> [What is being asked]: Using the records that appear below, write out exactly the lines from the one with "Image resolution: width=1152" through the one with "Viewport: 1041px width, 665px height.", keeping both end lines.

--- START ---

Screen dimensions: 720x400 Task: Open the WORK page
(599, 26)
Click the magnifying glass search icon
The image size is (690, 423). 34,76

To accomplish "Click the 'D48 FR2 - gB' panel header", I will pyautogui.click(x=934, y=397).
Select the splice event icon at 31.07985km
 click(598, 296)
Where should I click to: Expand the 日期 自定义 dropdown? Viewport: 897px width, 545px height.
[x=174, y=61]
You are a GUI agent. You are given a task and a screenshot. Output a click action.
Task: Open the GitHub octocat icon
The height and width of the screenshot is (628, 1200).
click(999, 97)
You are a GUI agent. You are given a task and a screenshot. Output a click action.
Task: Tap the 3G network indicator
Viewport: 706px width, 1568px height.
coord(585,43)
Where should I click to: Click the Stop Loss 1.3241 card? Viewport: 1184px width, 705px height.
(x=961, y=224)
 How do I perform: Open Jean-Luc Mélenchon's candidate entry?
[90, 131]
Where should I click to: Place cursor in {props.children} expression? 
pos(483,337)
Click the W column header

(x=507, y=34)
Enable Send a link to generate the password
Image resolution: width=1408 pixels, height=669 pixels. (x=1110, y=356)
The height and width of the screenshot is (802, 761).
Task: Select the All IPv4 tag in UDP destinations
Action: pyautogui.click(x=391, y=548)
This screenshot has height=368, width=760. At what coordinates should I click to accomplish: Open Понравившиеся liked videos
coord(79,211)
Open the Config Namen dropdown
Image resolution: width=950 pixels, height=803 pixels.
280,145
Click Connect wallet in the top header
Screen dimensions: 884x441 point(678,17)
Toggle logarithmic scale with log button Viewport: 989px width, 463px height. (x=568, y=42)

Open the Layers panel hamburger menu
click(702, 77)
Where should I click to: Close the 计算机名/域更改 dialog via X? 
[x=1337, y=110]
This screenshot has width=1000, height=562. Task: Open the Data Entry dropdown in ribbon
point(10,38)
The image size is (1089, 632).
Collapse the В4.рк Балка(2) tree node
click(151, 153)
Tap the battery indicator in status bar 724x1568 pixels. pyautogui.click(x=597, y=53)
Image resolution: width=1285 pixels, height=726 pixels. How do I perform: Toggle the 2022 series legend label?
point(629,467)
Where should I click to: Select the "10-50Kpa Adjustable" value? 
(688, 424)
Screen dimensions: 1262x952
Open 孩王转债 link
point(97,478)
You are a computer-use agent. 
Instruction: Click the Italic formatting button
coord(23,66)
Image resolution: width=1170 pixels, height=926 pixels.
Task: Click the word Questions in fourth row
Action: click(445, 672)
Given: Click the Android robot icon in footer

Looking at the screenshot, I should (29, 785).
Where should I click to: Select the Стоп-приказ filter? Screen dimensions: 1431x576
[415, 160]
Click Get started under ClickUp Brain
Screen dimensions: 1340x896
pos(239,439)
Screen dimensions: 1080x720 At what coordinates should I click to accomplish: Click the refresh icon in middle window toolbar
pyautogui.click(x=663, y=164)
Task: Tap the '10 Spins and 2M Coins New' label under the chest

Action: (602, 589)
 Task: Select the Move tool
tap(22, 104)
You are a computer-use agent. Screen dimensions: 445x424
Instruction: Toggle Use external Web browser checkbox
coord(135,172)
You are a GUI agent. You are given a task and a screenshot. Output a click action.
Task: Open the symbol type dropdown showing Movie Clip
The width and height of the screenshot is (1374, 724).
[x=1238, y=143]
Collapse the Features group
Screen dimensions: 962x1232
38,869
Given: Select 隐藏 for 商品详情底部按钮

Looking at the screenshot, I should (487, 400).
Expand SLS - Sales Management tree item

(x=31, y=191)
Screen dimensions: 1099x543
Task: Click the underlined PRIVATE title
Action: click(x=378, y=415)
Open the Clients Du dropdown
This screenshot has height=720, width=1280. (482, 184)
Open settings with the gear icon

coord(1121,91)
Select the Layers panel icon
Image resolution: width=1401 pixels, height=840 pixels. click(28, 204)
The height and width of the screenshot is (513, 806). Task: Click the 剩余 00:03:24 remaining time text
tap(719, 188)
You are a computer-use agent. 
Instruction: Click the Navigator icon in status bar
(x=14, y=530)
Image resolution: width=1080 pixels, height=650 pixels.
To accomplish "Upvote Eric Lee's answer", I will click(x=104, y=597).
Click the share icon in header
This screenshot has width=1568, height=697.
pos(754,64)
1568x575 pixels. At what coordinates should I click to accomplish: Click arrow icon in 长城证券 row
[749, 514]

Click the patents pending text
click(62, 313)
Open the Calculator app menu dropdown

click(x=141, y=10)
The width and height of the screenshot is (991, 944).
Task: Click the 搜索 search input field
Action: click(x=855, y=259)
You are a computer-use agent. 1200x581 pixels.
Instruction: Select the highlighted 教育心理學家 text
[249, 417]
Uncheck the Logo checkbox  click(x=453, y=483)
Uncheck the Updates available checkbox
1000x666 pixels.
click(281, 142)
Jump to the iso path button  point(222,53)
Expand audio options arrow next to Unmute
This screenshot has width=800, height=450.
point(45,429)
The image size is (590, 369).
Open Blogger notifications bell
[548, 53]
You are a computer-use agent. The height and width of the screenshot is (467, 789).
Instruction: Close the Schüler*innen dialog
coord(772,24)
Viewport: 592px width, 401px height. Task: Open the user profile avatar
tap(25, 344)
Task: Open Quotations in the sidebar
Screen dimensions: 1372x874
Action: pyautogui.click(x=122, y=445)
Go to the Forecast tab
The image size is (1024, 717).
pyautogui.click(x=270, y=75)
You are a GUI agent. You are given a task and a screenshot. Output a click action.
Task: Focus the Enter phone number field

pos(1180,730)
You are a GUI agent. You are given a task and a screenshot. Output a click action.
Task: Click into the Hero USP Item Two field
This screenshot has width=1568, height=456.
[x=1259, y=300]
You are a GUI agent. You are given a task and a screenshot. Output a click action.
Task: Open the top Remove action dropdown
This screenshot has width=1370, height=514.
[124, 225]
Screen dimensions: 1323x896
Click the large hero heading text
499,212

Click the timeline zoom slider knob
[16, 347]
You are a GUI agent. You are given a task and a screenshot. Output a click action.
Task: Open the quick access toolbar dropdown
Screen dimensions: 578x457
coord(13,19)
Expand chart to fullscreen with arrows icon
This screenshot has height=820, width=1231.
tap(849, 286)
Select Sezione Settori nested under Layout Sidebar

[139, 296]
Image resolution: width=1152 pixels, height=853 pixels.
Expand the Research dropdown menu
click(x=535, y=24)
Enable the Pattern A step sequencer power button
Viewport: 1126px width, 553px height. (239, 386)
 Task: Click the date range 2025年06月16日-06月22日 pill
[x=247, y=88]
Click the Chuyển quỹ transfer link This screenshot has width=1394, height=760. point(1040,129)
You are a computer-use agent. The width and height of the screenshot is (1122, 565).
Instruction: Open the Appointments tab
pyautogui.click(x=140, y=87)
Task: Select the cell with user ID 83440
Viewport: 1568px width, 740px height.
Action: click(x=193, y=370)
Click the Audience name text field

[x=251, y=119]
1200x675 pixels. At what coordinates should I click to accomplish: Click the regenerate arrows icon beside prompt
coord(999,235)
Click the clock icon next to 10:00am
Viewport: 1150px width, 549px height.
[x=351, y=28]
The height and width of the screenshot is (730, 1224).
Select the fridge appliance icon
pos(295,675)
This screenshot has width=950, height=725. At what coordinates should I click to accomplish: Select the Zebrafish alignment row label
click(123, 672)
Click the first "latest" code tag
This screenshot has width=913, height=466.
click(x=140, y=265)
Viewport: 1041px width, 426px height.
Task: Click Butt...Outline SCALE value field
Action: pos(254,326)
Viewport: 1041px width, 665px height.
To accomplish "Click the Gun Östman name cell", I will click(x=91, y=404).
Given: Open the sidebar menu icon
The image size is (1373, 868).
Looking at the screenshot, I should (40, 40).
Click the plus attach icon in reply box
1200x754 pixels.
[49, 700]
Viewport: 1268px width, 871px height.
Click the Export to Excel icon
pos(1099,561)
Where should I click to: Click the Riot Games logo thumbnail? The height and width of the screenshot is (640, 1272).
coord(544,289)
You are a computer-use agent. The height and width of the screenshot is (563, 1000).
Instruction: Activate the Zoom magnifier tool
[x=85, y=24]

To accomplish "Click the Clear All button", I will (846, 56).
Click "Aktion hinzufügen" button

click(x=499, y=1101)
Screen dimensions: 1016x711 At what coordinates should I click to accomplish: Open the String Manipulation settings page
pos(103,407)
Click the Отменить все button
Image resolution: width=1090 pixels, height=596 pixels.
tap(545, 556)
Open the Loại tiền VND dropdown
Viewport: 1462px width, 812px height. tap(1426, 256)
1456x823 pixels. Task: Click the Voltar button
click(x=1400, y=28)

--- END ---

> [Completed task]:
Image resolution: width=1152 pixels, height=853 pixels.
Expand the Research dropdown menu
click(x=535, y=24)
Enable the Pattern A step sequencer power button
Viewport: 1126px width, 553px height. (239, 386)
 Task: Click the date range 2025年06月16日-06月22日 pill
[x=247, y=88]
Click the Chuyển quỹ transfer link This screenshot has width=1394, height=760. point(1040,129)
You are a computer-use agent. The width and height of the screenshot is (1122, 565).
Instruction: Open the Appointments tab
pyautogui.click(x=140, y=87)
Task: Select the cell with user ID 83440
Viewport: 1568px width, 740px height.
Action: click(x=193, y=370)
Click the Audience name text field

[x=251, y=119]
1200x675 pixels. At what coordinates should I click to accomplish: Click the regenerate arrows icon beside prompt
coord(999,235)
Click the clock icon next to 10:00am
Viewport: 1150px width, 549px height.
[x=351, y=28]
The height and width of the screenshot is (730, 1224).
Select the fridge appliance icon
pos(295,675)
This screenshot has width=950, height=725. At what coordinates should I click to accomplish: Select the Zebrafish alignment row label
click(123, 672)
Click the first "latest" code tag
This screenshot has width=913, height=466.
click(x=140, y=265)
Viewport: 1041px width, 426px height.
Task: Click Butt...Outline SCALE value field
Action: pos(254,326)
Viewport: 1041px width, 665px height.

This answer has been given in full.